Sur le radar : Perspectives juridiques relatives aux véhicules autonomes

POINT DE VUE

Véhicules autonomes et connectés : De parfaites cibles pour les actions collectives?

Pourquoi les véhicules autonomes?

Les capacités techniques des véhicules autonomes, déjà impressionnantes, continuent de s’améliorer. Des caractéristiques comme l’aide au stationnement sont désormais monnaie courante, alors qu’il sera bientôt possible, et ce, dès 2019, de fabriquer des véhicules sans volant ni pédales1. Lorsqu’ils sont utilisés, les véhicules autonomes et connectés produisent – et peuvent enregistrer – un volume notable de données, notamment sur la conduite, la vitesse et l’itinéraire; pensons aux services de communication connectés et aux aides à la conduite, comme le rétroviseur à caméra, les freins d’urgence et le freinage automatique en marche arrière.

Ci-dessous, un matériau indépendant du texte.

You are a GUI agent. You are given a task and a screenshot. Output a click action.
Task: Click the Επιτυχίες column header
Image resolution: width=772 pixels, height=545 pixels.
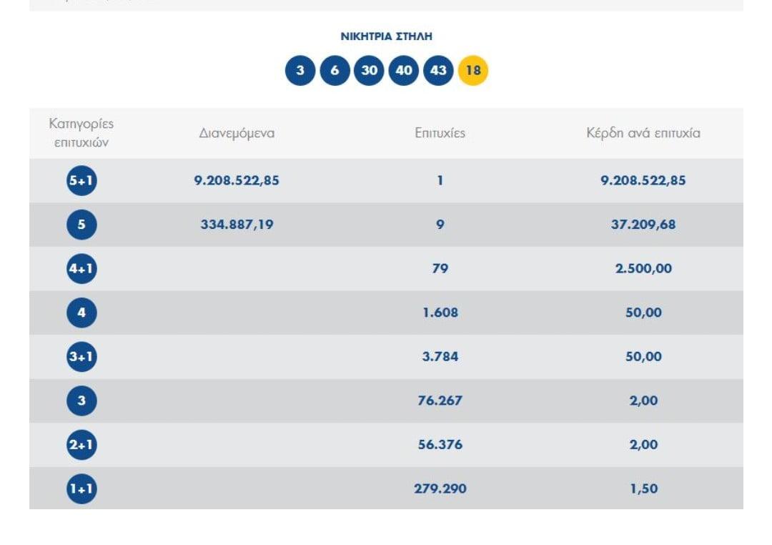pos(440,133)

Certes épatantes, ces technologies (et les données qu’elles créent) posent des risques en ce qui a trait à l’exploitation des systèmes, à la protection des données et à des problèmes touchant toute une gamme de produits. Des chercheurs ont déjà prouvé qu’il était possible de forcer l’accès aux systèmes connectés2 et nous ne connaissons que trop bien les risques liés aux atteintes à la vie privée. À mesure que le volume de données enregistrées et stockées par les véhicules autonomes ou téléversées sur des serveurs qui y sont connectés augmentera, celles-ci prendront de la valeur aux yeux des pirates informatiques. Un problème logiciel ou de programmation pouvant compromettre la sécurité d’une fonction d’autonomie ou la rendre inadéquate ne serait probablement pas isolé, mais commun à tous les véhicules d’une même gamme.

Dans cet article, nous nous penchons sur deux voies susceptibles d’être empruntées dans le cadre d’actions collectives liées aux véhicules autonomes : le respect de la vie privée et la responsabilité du fait du produit.

Respect de la vie privée

Dans le cas de la communication de données personnelles ou de l’accès à ces dernières en raison d’une vulnérabilité en matière de cybersécurité, l’action collective figure parmi les recours possibles pour les consommateurs touchés. Les actions collectives pour atteinte à la vie privée ne sont pas une nouveauté dans le paysage canadien. Elles ont même souvent abouti à des règlements pécuniaires appréciables. En effet, bien que les montants individuels soient plutôt symboliques (en général, entre 2 500 $3 et 5 000 $4), les actions collectives d’envergure peuvent se traduire par des dommages-intérêts non négligeables pour l’organisation – sans compter les honoraires d’avocat et les frais liés à l’administration des règlements. À titre illustratif, dans le cadre d’une affaire récente portant sur une atteinte à des renseignements personnels et financiers, un défendeur s’est vu contraint de payer environ 1,25 million de dollars5.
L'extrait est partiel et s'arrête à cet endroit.